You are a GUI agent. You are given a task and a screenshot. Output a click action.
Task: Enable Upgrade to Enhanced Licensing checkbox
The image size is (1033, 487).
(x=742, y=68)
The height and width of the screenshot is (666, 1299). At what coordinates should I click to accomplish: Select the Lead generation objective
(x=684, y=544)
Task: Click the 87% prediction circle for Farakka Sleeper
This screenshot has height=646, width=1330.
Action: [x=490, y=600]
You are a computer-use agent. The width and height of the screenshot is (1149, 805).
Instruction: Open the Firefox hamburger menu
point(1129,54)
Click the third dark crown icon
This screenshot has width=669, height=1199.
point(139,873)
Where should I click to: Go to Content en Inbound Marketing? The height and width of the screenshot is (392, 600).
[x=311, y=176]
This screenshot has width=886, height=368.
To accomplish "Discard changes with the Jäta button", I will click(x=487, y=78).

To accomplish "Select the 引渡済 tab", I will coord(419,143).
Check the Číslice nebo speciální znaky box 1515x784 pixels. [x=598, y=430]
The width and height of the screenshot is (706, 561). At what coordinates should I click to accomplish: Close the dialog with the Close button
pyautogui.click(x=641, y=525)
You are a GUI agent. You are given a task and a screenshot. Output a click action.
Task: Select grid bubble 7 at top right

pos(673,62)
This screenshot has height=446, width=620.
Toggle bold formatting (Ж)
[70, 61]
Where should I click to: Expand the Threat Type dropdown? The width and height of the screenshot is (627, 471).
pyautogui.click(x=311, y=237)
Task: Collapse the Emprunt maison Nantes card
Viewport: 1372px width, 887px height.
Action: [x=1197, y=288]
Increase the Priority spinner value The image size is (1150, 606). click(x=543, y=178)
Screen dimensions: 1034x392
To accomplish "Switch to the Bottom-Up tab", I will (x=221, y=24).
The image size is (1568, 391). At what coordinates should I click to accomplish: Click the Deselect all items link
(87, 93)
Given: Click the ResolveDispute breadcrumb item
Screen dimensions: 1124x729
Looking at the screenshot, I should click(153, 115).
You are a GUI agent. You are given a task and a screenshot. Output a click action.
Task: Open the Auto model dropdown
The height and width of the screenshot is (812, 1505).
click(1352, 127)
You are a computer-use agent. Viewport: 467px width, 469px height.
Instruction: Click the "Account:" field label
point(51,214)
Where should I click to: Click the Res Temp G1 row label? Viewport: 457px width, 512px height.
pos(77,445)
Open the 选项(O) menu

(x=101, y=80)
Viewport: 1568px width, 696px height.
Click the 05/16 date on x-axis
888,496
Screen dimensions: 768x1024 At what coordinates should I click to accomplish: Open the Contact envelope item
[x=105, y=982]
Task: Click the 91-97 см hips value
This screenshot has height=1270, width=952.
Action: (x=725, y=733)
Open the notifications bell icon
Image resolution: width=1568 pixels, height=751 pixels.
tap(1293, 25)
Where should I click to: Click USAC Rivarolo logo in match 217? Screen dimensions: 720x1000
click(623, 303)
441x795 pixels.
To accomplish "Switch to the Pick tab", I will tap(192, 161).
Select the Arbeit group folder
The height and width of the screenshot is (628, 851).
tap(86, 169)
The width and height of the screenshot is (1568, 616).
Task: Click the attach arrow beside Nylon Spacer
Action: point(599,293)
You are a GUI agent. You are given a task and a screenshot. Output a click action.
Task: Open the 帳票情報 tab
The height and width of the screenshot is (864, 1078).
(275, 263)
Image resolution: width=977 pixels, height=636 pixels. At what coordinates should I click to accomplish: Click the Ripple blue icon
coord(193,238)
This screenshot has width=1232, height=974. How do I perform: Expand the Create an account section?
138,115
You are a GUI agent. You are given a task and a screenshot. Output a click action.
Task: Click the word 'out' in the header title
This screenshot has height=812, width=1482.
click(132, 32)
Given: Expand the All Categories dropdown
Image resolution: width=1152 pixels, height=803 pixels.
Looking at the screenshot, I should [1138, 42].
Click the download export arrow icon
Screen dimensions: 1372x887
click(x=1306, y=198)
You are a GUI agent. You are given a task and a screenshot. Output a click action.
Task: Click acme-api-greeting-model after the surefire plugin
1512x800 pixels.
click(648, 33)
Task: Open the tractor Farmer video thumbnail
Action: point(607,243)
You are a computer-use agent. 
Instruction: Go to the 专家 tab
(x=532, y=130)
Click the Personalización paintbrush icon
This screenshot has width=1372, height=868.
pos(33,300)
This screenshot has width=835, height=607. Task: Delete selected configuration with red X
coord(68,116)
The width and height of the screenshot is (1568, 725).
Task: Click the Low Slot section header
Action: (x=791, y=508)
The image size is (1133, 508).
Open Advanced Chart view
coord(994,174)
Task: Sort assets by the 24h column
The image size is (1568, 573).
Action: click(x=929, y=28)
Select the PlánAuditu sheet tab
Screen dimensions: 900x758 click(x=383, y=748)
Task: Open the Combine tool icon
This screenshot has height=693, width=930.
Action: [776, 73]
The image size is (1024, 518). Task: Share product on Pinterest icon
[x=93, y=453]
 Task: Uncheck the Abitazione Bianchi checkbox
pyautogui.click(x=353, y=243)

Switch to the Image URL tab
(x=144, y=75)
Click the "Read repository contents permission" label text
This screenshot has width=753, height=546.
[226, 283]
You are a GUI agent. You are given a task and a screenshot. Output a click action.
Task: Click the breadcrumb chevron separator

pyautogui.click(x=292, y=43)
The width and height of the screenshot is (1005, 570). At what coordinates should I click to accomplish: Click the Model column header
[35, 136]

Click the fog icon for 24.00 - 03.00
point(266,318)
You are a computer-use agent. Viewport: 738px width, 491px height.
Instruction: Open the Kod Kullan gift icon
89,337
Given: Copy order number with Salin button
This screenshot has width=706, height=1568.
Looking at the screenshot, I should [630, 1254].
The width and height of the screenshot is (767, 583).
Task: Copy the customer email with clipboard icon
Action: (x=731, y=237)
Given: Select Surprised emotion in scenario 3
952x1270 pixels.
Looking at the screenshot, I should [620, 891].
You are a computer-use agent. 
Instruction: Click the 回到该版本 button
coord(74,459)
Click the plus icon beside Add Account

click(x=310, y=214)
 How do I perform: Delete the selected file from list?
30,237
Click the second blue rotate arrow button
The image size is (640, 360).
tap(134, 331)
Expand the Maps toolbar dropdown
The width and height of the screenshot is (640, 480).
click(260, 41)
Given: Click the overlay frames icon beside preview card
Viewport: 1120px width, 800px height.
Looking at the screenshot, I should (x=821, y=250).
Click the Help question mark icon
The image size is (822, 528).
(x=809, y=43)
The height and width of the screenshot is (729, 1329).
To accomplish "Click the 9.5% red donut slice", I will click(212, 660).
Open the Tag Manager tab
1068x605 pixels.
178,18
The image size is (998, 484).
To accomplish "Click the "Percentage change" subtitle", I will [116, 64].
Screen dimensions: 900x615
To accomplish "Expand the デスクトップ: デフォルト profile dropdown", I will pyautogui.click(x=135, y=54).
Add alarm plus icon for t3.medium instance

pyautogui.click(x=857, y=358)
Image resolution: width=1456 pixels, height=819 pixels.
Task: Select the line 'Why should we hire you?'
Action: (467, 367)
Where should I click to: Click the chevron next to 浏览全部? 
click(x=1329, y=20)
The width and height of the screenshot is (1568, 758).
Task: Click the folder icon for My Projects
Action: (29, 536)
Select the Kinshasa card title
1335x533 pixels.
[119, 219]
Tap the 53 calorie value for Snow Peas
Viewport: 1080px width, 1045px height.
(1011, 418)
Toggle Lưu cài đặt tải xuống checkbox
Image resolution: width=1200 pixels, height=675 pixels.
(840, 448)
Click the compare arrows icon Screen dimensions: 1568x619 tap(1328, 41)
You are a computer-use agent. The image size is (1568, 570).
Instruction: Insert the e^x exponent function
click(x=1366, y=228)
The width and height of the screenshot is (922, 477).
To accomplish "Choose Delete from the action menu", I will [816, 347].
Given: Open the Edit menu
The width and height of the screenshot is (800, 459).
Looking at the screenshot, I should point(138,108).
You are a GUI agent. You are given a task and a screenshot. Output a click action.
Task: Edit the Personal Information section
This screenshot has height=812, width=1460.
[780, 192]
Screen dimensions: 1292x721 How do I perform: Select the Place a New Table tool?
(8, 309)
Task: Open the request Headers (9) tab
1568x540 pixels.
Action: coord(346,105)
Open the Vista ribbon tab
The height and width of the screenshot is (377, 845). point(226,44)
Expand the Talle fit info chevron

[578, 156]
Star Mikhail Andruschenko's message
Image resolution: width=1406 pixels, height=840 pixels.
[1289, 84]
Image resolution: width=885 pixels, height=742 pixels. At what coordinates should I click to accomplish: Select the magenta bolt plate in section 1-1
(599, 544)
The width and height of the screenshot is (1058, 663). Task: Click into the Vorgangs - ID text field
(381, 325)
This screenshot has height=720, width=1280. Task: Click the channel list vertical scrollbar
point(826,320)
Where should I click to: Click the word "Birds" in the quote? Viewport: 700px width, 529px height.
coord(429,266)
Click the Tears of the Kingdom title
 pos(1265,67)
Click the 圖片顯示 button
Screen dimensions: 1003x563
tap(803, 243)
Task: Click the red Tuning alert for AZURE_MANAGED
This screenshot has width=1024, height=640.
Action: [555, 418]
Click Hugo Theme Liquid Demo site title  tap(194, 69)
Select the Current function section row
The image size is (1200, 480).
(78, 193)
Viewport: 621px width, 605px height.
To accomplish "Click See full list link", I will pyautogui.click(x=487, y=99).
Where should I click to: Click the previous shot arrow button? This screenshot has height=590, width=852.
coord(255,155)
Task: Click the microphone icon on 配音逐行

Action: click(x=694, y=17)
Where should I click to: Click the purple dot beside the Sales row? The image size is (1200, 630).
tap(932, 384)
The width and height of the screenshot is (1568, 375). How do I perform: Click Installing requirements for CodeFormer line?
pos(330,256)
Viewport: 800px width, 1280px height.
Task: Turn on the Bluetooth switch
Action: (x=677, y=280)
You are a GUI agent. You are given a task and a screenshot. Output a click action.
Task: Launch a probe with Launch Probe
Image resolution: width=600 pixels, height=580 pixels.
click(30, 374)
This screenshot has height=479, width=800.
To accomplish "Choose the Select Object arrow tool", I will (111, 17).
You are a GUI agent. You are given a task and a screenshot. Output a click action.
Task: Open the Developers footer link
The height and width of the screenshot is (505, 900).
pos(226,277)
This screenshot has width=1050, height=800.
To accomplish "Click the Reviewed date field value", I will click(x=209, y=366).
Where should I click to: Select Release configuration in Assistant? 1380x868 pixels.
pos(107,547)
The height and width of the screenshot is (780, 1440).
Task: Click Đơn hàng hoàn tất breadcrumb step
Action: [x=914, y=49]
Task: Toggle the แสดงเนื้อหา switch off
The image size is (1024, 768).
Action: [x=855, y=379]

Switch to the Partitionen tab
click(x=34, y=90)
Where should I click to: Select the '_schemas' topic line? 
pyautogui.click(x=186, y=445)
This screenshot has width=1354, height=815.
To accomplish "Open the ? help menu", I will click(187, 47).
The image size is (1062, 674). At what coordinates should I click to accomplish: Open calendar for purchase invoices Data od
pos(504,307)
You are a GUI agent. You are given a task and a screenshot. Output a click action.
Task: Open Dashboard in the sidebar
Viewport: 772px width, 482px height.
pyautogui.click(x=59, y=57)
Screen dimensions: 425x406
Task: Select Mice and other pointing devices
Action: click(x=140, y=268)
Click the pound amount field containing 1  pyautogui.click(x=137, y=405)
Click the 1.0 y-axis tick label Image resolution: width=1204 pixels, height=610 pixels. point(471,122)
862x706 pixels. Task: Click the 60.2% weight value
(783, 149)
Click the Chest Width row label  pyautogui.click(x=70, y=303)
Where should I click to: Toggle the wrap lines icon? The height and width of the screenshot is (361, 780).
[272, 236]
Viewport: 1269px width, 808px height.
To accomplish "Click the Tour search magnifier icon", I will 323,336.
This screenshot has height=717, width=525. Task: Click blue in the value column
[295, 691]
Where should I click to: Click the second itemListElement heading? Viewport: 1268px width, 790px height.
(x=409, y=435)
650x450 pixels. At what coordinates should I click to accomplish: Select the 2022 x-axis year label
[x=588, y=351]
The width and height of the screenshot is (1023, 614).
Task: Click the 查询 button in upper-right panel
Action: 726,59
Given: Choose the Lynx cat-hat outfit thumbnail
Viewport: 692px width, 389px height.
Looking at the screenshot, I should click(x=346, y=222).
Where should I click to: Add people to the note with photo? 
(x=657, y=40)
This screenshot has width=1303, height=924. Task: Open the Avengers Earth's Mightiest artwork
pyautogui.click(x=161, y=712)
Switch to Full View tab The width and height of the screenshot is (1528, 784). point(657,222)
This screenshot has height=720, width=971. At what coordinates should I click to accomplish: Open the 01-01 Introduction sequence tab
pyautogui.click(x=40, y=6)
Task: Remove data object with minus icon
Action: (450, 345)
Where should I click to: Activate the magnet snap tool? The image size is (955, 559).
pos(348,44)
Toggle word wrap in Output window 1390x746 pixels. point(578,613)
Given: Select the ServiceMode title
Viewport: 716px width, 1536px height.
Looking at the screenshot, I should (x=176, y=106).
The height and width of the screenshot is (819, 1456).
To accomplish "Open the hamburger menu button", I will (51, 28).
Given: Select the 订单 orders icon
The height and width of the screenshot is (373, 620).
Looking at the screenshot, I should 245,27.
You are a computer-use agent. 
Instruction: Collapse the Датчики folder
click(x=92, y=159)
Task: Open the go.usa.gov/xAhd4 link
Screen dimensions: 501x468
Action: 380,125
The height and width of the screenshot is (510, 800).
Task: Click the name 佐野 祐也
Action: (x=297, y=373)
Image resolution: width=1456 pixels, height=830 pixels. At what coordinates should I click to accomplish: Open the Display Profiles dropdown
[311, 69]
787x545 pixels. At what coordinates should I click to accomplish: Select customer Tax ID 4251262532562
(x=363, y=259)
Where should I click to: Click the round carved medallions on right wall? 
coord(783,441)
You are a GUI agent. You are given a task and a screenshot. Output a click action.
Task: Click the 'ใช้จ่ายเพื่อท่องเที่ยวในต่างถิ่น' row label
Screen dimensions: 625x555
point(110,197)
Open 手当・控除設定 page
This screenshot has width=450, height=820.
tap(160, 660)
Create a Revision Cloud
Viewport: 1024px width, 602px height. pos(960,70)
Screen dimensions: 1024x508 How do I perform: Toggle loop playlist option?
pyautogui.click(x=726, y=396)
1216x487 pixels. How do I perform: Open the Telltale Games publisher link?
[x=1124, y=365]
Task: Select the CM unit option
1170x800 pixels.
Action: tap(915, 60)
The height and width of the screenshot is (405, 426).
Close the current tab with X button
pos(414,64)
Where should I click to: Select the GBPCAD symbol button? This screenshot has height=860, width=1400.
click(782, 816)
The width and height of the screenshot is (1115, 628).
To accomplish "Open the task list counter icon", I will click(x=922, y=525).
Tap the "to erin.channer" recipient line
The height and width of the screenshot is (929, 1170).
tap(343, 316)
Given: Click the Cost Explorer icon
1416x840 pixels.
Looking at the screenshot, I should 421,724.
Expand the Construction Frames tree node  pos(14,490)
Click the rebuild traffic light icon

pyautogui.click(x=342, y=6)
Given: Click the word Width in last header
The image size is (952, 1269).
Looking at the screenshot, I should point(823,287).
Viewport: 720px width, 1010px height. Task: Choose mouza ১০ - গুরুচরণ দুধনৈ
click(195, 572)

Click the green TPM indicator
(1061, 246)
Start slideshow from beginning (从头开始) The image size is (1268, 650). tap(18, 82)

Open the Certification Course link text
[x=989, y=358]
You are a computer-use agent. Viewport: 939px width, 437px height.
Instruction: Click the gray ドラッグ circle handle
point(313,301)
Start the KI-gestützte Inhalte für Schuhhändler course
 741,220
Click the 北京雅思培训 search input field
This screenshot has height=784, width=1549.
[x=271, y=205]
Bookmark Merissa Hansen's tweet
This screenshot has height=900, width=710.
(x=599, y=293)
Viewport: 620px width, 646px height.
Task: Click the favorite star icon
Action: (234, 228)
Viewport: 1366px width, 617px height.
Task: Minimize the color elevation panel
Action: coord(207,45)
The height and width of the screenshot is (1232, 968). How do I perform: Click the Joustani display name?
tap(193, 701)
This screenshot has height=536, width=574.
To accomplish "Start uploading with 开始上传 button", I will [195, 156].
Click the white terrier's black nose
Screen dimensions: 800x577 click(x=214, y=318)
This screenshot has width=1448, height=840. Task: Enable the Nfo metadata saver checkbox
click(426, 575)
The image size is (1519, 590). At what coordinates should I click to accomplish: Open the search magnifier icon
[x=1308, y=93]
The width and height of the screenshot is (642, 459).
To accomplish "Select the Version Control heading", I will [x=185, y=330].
----------------------------------------
Exercise aim
Return the entries exactly through the "Check the Číslice" line.

Result of this exercise
You are a GUI agent. You are given a task and a screenshot. Output a click action.
Task: Enable Upgrade to Enhanced Licensing checkbox
The image size is (1033, 487).
(x=742, y=68)
The height and width of the screenshot is (666, 1299). At what coordinates should I click to accomplish: Select the Lead generation objective
(x=684, y=544)
Task: Click the 87% prediction circle for Farakka Sleeper
This screenshot has height=646, width=1330.
Action: [x=490, y=600]
You are a computer-use agent. The width and height of the screenshot is (1149, 805).
Instruction: Open the Firefox hamburger menu
point(1129,54)
Click the third dark crown icon
This screenshot has width=669, height=1199.
point(139,873)
Where should I click to: Go to Content en Inbound Marketing? The height and width of the screenshot is (392, 600).
[x=311, y=176]
This screenshot has width=886, height=368.
To accomplish "Discard changes with the Jäta button", I will click(x=487, y=78).

To accomplish "Select the 引渡済 tab", I will coord(419,143).
Check the Číslice nebo speciální znaky box 1515x784 pixels. [x=598, y=430]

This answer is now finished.